John Huttick, 48, was testifying Wednesday about the last thing he saw when he went to break up a fight in a bar’s parking lot and was allegedly struck by Mathew Brunelli, 23. The moment made Huttick cry and his prosthetic eye fell into his hands.

Some members of the jury gasped. The defense lawyer asked for a mistrial and Judge Robert Coleman granted it.

Assistant District Attorney Mark Gilson, a prosecutor for 26 years, concedes that he had never seen anything like this happen, adding, “Not even close.”

But Gilson also said he “didn’t think it had to be that big a deal” to declare a mistrial.

“I have seen things that I thought were worse or prejudicial…and no mistrial,”  Gilson told ABC News.

“Now I have to do it all over again,” he said.

The prosecutor said the jurors were already aware of Huttick’s prosthetic eye and he was prepared to present medical testimony and photographic representation of the damage, which he claims would have been possibly shocking.

Gilson conceded that some members of the jury were affected by the eye-popping scene, but argued against the judge taking the “most extreme measure” of declaring a mistrial without first questioning the jury.
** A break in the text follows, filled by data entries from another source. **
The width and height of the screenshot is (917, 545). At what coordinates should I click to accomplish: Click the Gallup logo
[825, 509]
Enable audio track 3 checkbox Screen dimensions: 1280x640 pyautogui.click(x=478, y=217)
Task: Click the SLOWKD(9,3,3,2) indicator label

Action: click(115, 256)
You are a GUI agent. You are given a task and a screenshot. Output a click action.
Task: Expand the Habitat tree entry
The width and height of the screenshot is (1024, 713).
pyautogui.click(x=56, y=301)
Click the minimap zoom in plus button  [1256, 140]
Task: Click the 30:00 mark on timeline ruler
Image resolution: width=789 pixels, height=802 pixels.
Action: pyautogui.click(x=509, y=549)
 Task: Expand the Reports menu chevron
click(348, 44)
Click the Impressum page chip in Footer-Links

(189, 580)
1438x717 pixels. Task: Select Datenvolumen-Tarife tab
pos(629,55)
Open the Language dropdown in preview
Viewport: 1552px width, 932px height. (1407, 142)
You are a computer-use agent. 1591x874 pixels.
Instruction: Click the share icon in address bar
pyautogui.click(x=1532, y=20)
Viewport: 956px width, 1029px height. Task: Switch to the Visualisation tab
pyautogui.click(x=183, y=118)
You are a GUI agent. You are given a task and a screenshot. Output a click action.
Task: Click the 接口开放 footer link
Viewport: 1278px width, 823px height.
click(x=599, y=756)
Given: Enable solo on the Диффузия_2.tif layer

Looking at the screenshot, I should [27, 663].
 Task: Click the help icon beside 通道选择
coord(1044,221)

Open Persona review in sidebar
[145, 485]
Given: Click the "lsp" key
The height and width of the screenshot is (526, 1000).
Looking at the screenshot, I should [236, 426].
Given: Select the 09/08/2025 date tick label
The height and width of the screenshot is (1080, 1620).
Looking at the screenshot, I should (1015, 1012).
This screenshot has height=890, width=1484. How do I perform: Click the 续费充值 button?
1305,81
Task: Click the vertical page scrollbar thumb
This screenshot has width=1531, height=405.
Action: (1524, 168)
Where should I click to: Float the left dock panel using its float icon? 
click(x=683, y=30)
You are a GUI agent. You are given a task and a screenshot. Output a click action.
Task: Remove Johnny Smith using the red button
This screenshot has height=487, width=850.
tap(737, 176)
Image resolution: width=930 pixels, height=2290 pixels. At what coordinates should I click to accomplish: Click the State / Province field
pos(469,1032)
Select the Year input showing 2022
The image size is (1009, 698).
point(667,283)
If some jurors were affected, they could have been replaced, he said.  “That’s why we have alternate jurors,” Gilson said.

Huttick was with a group of friends at the New Princeton Bar in August 2011 when a confrontation between Brunelli and others broke out in the parking lot, Gilson said. Huttick, a former bartender and doorman at the bar, came outside to mediate. Brunelli struck Huttick in the left eye with what Gilman suspects may have been keys, the prosecutor said.

In a statement to police on the night of the attack, Brunelli admitted striking Huttick, but claims he had nothing in his hand.

Brunelli is being charged with assault and the case is now set for retrial on March 4.